Do you write from an outline or are you a "pantser"? For me, a detailed outline would kill all creativity. I write notes to myself about where things are going, but I need my creative subconscious to provide a lot of the most interesting twists and turns. Sometimes I'll write what I call a development draft. As I write, I learn about my characters and where they need to go. Then perhaps I set that aside and armed with what I know, I start afresh. In the case of Cracking the Ice, I wrote the first draft straight through then evaluated what I had. I threw out chapters two through nine because they didn't work at all and began from scratch on a new Chapter 2 and all the rest of the material that got Jessie to Chapter 10.
Why YA as opposed to some other genre? To be honest, I'd never considered YA until I took Kristine Kathryn Rusch and Dean Wesley Smith's Master Class. As part of it, each writer participated in something called The Game, which simulated the life of a full-time freelancer.

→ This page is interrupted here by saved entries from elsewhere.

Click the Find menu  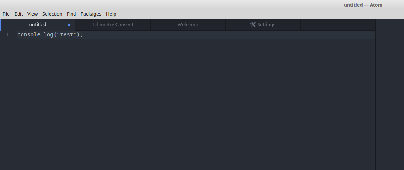coord(71,14)
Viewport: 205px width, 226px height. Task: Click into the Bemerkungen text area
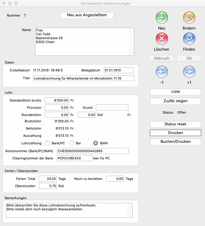68,210
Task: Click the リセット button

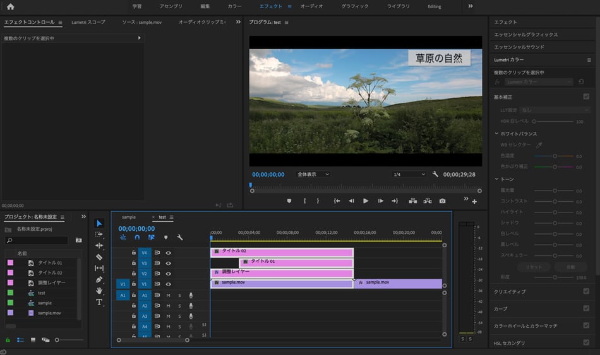Action: [534, 267]
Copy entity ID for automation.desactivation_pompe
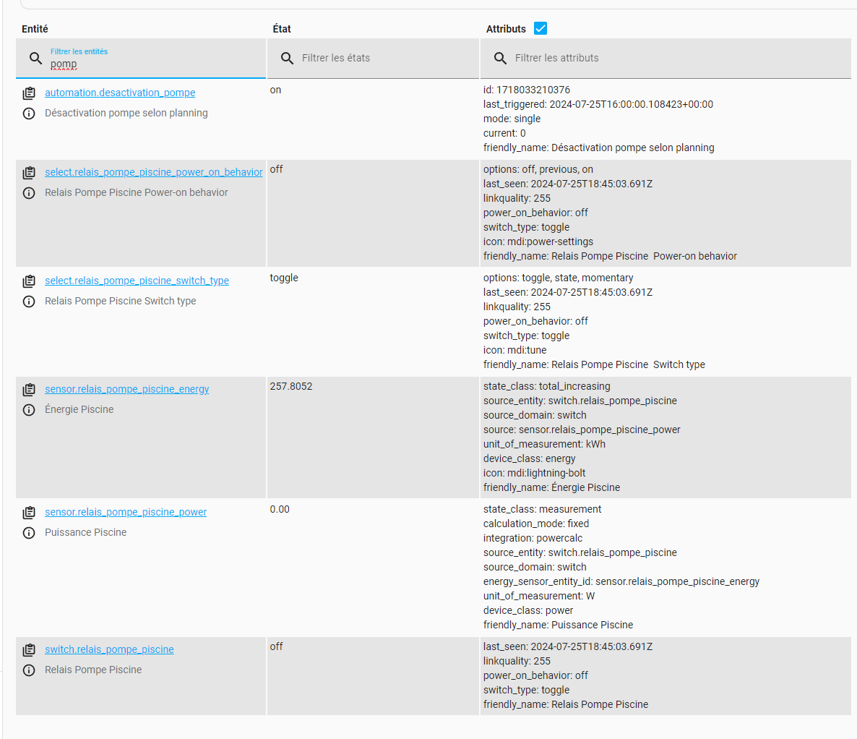Screen dimensions: 857x739 29,93

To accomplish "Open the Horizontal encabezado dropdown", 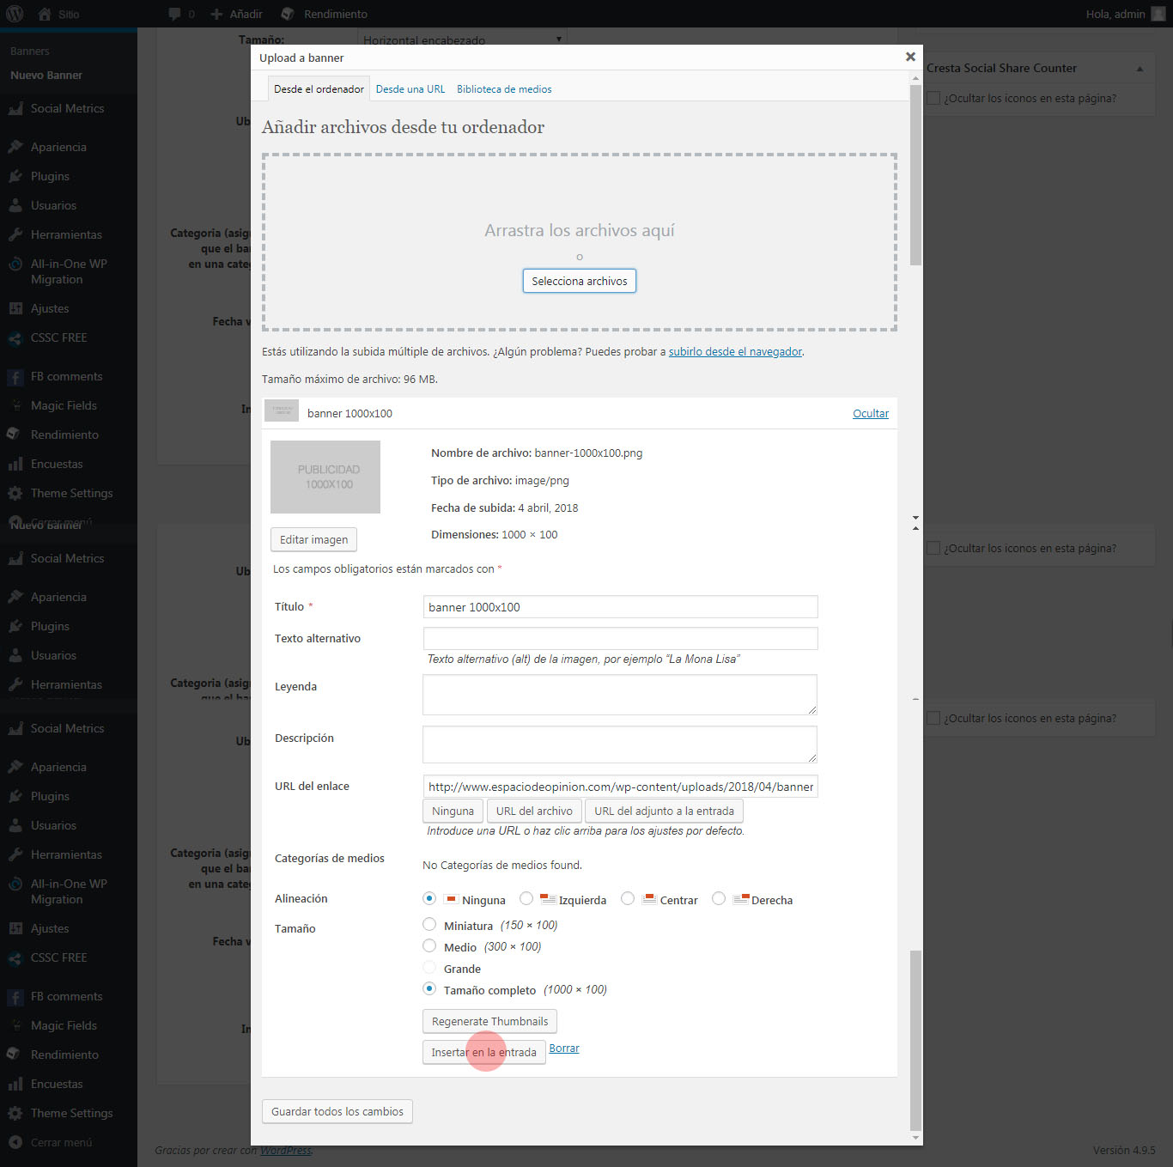I will point(462,40).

Each day, in addition to our classes and other responsibilities, we had to write a specified number of novel pitches to a pretend board of publishers made up of four full-time writers. You got to stay a full-time writer if you could sell enough to pay the bills. If you're writing four or five pitches a day, you pretty soon get outside of your comfort zone, which in my case was fantasy, horror, and mystery. I needed pitches so I considered YA for the first time. Cracking the Ice came from that pitch, which the pretend board of publishers liked as did a senior New York editor who arrived near the end of the Master Class. Two weeks later, I began Jessie Stackhouse's story.
Are you a full-time writer or do you have a "day job"? What do you do in your "day job"? In my day job, I write embedded software that makes ultrasound systems work. I also have two part-time jobs, teaching in the evenings at two universities and covering college hockey for uscho.com. As a result, writing fiction would become quickly crowded out if I didn't make it a priority. But because it is a priority, I make the time, whether it's easy or not. I have little patience for people who say they want to become writers but don't follow through with a commitment to write on a regular basis. If you aren't writing, you aren't a writer.